February 22, 2017
Billion-dollar termination fees could be on their way out as corporate dealmakers change merger negotiation tactics based on recent deal disasters, evidenced by a $15 billion lawsuit filed by health insurer Cigna Corp. against jilted suitor Anthem Inc.
Cigna filed the suit in Delaware state court Feb. 14, about a week after a federal judge blocked the $54 billion transaction on anti-competition grounds. United States et al. v. Anthem Inc. et al., No. 16-cv-1493, 2017 WL 527923 (D.D.C. Feb. 8, 2017). Anthem is appealing the decision.
Cigna’s lawsuit seeks payment by Anthem of the nearly $2 billion “reverse termination fee” the companies previously agreed upon in their merger agreement, according to a Feb. 14 securities filing.
It also seeks at least $13 billion in additional damages, including “lost premium value to Cigna’s shareholders caused by Anthem’s willful breaches of the merger agreement,” the filing said.
Anthem so far has refused to accept the deal’s demise and has filed its own lawsuit against Cigna seeking specific performance of the agreement, according to a Feb. 15 securities filing. Anthem Inc. Form 8-K, 2017 WL 00590846 (Feb. 15, 2017).
The Delaware Chancery Court has already issued an order in that action temporarily restraining Cigna from terminating the agreement, Reuters reported Feb. 15.
Compensation or windfall?
Unlike termination fees, which typically are paid by a target company that backs out of a deal, reverse termination fees are payable by the prospective purchaser, often after a deal fails to obtain governmental approval or adequate financing.

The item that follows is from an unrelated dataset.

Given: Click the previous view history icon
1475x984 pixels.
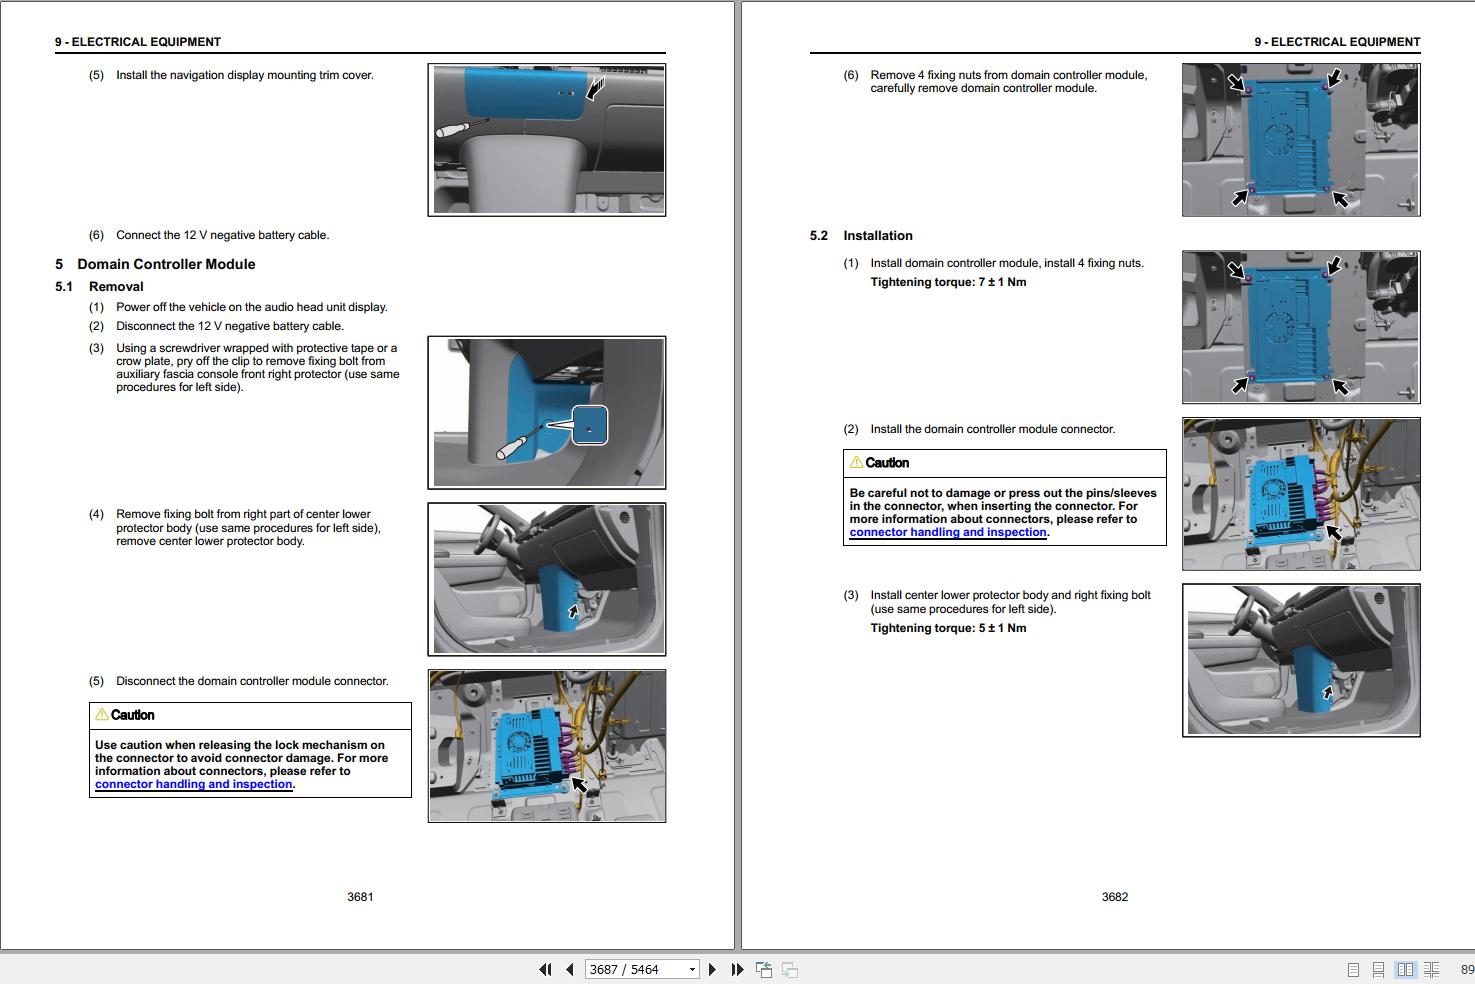Looking at the screenshot, I should [763, 969].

Typically, reverse termination fees range between 3 and 5 percent of a transaction’s total value and are intended to compensate the target for lost opportunity costs and expenses incurred in anticipation of the proposed transaction.
In the case of a multibillion-dollar transaction, even that relatively small percentage can result in a windfall to the target, and a gaping hole in the suitor’s balance sheet.

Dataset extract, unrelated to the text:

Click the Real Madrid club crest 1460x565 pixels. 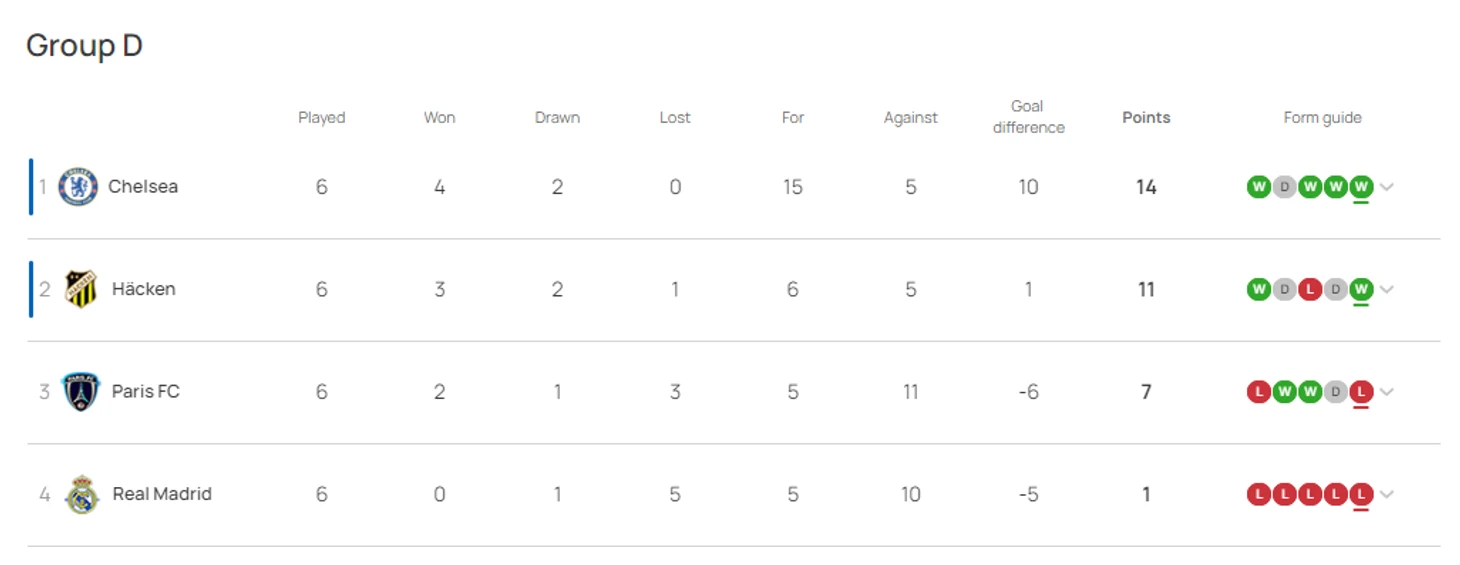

For example, in another recently stymied health insurer deal, Aetna Inc. agreed to pay Humana Inc. a $1 billion breakup fee after a court blocked their $34 billion merger on anti-competition grounds. Aetna Inc. Form 8-K, 2017 WL 00583212 (Feb. 14, 2017).
Humana intends to apply the payment toward the repurchase of at least $2 billion worth of shares in 2017 and increased dividends, according to Reuters.
Oil field service provider Baker Hughes Inc. also announced plans to boost its bottom line after its intended acquisition by Halliburton Co. was terminated last year. In a document outlining the company’s “path for the future,” Baker Hughes said it would use Halliburton’s $3.5 billion termination fee to buy back $1.5 billion of common stock and repay $1 billion in debt.
Corporate executives undoubtedly will take note of these high-profile terminations when negotiating breakup fees in future transactions.